Джеймс огляделся, не увидел ни одного знакомого лица, взял со стола журнал и сел. Но кровь так неистово стучала в висках, что он испугался, не хватит ли его удар. Ему казалось, что у него в голове десятки гномов бьют по невидимой наковальне.
– Она в Лондоне, – повторил Джеймс.
Когда отправили письмо? Он мог бы увидеть дату на штемпеле. Год назад? Недавно? Едва ли письмо пролежало в клубе много месяцев. Оно же сохранило этот ужасный запах пармских фиалок! Должно быть, она прочитала в газете о том, что он вернулся из Африки, раненый и больной. И что написала? Несколько холодных фраз с поздравлениями или… нечто большее?
Ужасно, конечно, что он впал в такое состояние, увидев несколько слов, написанных ее почерком. Вновь Джеймса охватила паника, лишив его возможности сопротивляться, оставив ему только одно желание – бежать. Вот почему он разорвал письмо, не прочитав его. Когда миссис Причард-Уоллес находилась за тысячи миль от Англии, признаваться в любви к ней было совершенно безопасно, но теперь ситуация изменилась. Что она написала в этом письме? Разгадала благодаря загадочной женской интуиции его тайну? Просила приехать и повидаться с ней? Джеймс вспомнил один их разговор.
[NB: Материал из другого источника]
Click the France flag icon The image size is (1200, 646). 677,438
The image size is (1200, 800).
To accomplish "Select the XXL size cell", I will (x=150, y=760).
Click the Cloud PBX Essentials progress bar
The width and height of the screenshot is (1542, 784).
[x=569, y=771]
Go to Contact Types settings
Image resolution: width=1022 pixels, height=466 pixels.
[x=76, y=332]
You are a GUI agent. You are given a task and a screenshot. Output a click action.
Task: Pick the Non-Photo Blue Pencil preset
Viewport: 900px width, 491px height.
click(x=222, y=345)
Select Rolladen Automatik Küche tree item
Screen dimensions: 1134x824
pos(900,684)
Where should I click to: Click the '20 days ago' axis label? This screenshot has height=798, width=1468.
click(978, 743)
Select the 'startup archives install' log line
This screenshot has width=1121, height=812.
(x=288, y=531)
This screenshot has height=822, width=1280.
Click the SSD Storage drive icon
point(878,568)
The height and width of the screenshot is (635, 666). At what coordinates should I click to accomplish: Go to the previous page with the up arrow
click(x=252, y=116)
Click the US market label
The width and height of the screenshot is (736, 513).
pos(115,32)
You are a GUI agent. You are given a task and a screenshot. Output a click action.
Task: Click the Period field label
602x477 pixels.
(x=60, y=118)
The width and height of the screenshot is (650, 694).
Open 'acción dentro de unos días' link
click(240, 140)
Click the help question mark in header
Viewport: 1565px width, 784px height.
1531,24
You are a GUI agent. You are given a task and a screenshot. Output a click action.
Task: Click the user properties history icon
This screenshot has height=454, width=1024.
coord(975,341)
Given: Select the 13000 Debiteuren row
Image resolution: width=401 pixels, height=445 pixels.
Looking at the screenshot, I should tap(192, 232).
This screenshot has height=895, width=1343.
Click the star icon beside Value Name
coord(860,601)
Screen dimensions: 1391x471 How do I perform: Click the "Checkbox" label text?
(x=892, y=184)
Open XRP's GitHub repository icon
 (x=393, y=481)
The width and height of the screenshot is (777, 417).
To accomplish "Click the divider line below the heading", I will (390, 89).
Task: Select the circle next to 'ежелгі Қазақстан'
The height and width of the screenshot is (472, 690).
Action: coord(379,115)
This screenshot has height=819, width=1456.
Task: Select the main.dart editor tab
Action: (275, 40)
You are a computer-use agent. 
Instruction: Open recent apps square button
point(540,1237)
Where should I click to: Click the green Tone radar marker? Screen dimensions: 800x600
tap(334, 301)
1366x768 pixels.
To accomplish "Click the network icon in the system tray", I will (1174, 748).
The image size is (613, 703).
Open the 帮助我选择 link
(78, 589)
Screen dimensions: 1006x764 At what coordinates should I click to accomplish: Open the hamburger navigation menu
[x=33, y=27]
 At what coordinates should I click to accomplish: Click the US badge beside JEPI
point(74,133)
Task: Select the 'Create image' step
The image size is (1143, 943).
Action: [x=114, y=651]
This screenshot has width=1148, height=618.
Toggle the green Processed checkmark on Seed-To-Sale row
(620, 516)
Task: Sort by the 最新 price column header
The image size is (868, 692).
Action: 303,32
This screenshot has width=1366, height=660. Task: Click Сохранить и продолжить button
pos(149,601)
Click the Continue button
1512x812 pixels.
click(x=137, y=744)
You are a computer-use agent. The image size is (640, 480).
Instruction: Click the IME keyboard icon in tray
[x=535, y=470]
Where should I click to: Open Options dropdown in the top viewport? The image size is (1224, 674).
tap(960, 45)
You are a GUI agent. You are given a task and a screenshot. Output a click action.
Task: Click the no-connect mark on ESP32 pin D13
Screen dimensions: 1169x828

– О, я бы с удовольствием поехала в Лондон! – воскликнула она, энергично жестикулируя. – Отлично провела бы там время.
– И что бы вы там делали?
– Все! И я писала бы бедному Дику три раза в неделю и рассказывала, чего не сделала.
– Не выношу соломенных вдов.
– Бедный мальчик, вы не выносите ничего веселого! Не знаю ни одного человека с таким идеалом женщины, как у вас, – соединяющим в себе старомодность и чопорность.
Джеймс не ответил.
– Разве вы не хотели бы оказаться сейчас со мной в Лондоне? – продолжила она. – Думаю, мне следовало бы взять вас с собой. Вы невинны, как младенец.
– Вы так считаете? – с обидой спросил Джеймс.
– Так вот: окажись мы в Лондоне, что бы вы сделали?